Jeanne Corriveau - Difficile d'imaginer une campagne électorale plus mouvementée que celle qui prendra fin demain à Montréal. À quelques heures du scrutin, Gérald Tremblay, Louise Harel et Richard Bergeron se retrouvent au coude-à-coude au terme d'une bataille ponctuée d'allégations de corruption et de copinage. L'ascension spectaculaire du chef de Projet Montréal dans les intentions de vote rend l'issue du scrutin difficile à prédire.
Les trois principaux candidats à la mairie sont presque à égalité à l'approche du jour J. Un sondage publié hier révèle que si la chef de Vision Montréal, Louise Harel, devance ses adversaires dans les intentions de vote, l'écart est tellement minime que tous les scénarios deviennent possibles. Disposant de 34 % des appuis, Louise Harel est talonnée par le chef de Projet Montréal, Richard Bergeron, peu connu du public il y a quelques mois, mais qui obtient maintenant 32 % des intentions de vote, selon le sondage Angus-Reid publié par La Presse hier. Écorché par de nombreux scandales au cours des derniers mois, le maire Gérald Tremblay a chuté à 30 %. Mais il n'est pas le seul à voir ses appuis s'effriter puisque Louise Harel a elle aussi connu une baisse de popularité au cours des dernières semaines.
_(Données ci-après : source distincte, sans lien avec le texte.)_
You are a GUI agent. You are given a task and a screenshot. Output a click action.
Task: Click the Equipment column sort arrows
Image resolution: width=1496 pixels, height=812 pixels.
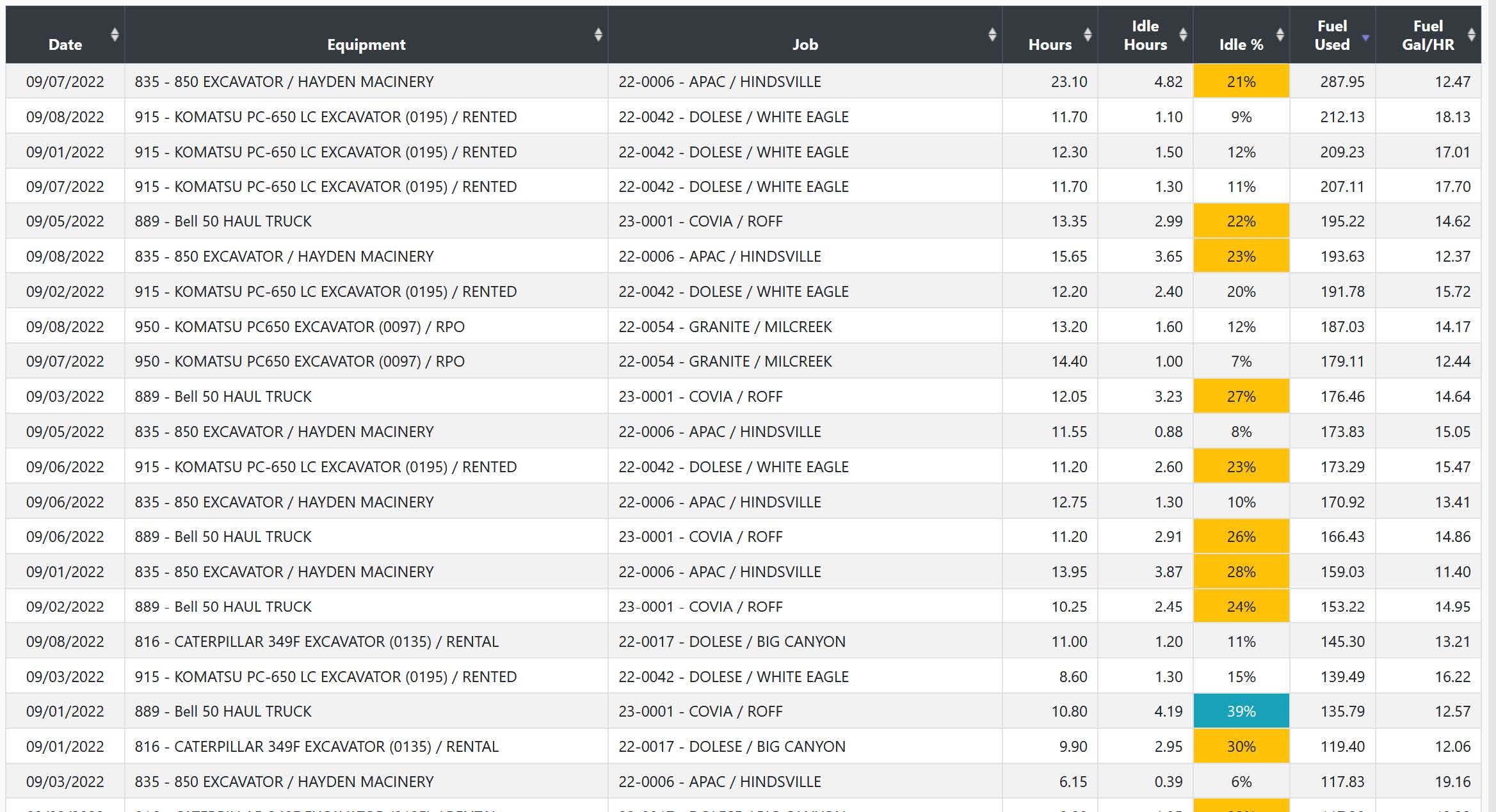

Qui sera le prochain maire de Montréal? Difficile à dire, car l'écart entre les belligérants avoisine la marge d'erreur de 3,46 % du sondage. «Il faut être prudent et ces chiffres peuvent être trompeurs, avertit Jean-Pierre Collin, professeur à l'INRS. Il faut voir comment les intentions de vote se traduiront le jour du scrutin. Si les personnes âgées se déplacent pour voter, ça pourrait par exemple favoriser Gérald Tremblay. [...] Richard Bergeron semble recevoir les faveurs des gens plus jeunes, mais ce sont eux qui sont le moins enclins à voter.»
Le trouble-fête
Richard Bergeron savait qu'il gagnait du terrain et hier, il s'est dit peu surpris des résultats du sondage. «Ça démontre que l'audace de notre programme et que l'authenticité de notre équipe sont appréciées des gens. Ce n'est que justice que nous soyons à quelques jours d'une victoire probable», a-t-il dit. Ce candidat improbable, négligé par les observateurs, a réussi à brouiller les cartes. Il faut dire que les controverses qui ont éclaboussé les deux principales formations politiques ont épargné Projet Montréal, qui se targue de ne pas avoir trempé dans des affaires douteuses.
Méconnu du public il y a à peine quelques mois, Richard Bergeron n'a rien d'un politicien conventionnel. Urbaniste de formation, il avait été le seul de sa formation à accéder au conseil municipal en 2005. Certains chroniqueurs l'ont qualifié d'«hurluberlu bavard» aux idées extravagantes, obsédé par le tramway et par son aversion pour l'automobile. On a aussi dit de lui qu'il était entouré d'une bande de jeunes utopistes sans expérience de la politique.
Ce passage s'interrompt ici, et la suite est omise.